I mentioned atazanavir as an option, what do we know about darunavir and metabolic issues?
Again, I don't think we have the time under our belts to really be able to say whether darunavir is going to offer much of a metabolic advantage.
Is mercury a real problem with fish oil?
I think it's more of a hypothetical problem and risk. Certainly there have been cautions raised about pregnant women eating too much salmon or eating salmon more than once or twice a week. We've actually monitored mercury levels in some of our study patients who get fish oil, and we've never found it to be a problem, but it's always worth thinking about.
Is insulin resistance an adverse effect of using HIV medications?
We know that there may be contribution to insulin resistance by d4T. Indinavir was certainly capable of causing insulin resistance and we don't see that used very much any more.
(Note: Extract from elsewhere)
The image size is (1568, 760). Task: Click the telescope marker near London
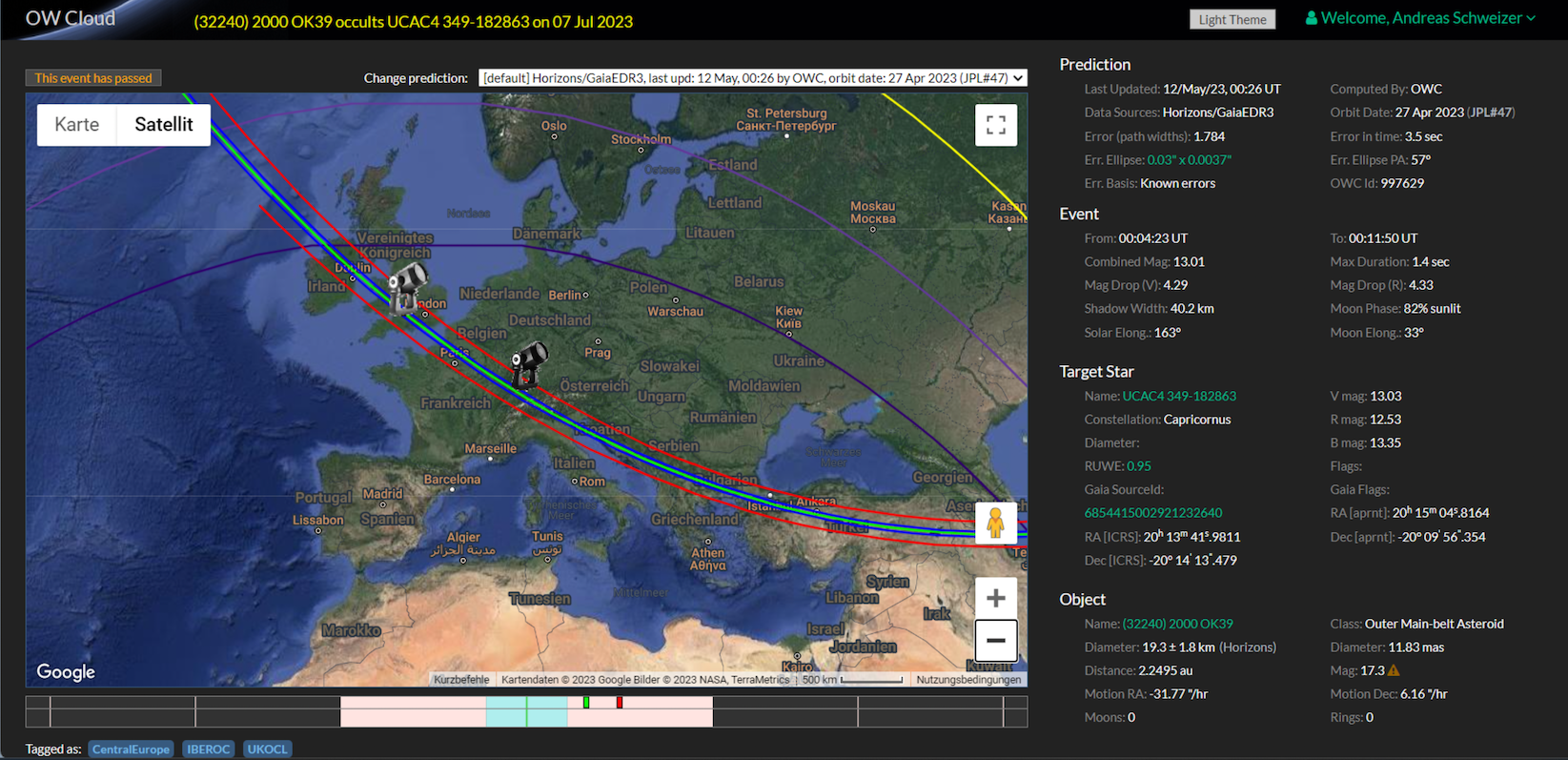(x=407, y=287)
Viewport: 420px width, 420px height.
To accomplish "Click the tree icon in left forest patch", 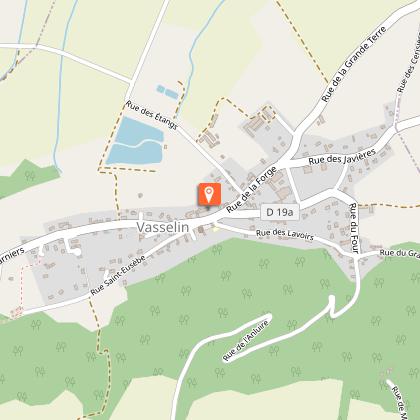I will tap(30, 175).
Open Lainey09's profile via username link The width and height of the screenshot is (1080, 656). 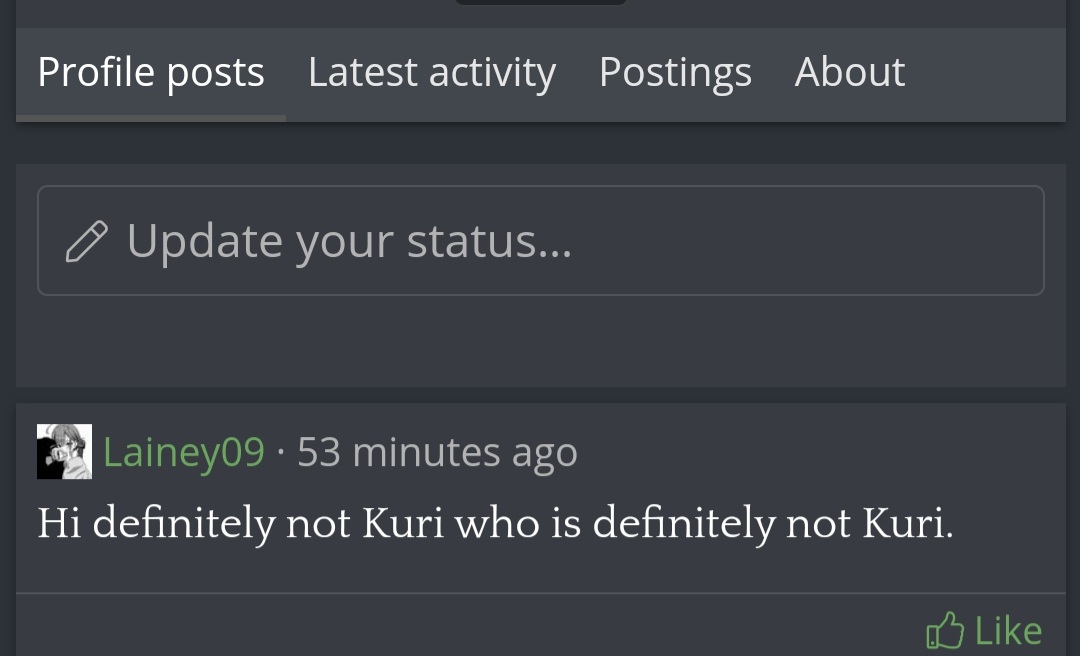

But it's probably more likely that most of the insulin resistance that we're seeing in our patients is related to the accumulation of visceral fat and maybe in our patients who are obese or who are seriously overweight, which we certainly are seeing at this point in time in HIV. I think at this point it's probably less the medications than it is some of the body shape complications and probably for a number of our patients their genetics.
This presentation was also webcast on Dec. 4, 2007 and Dec. 5, 2007.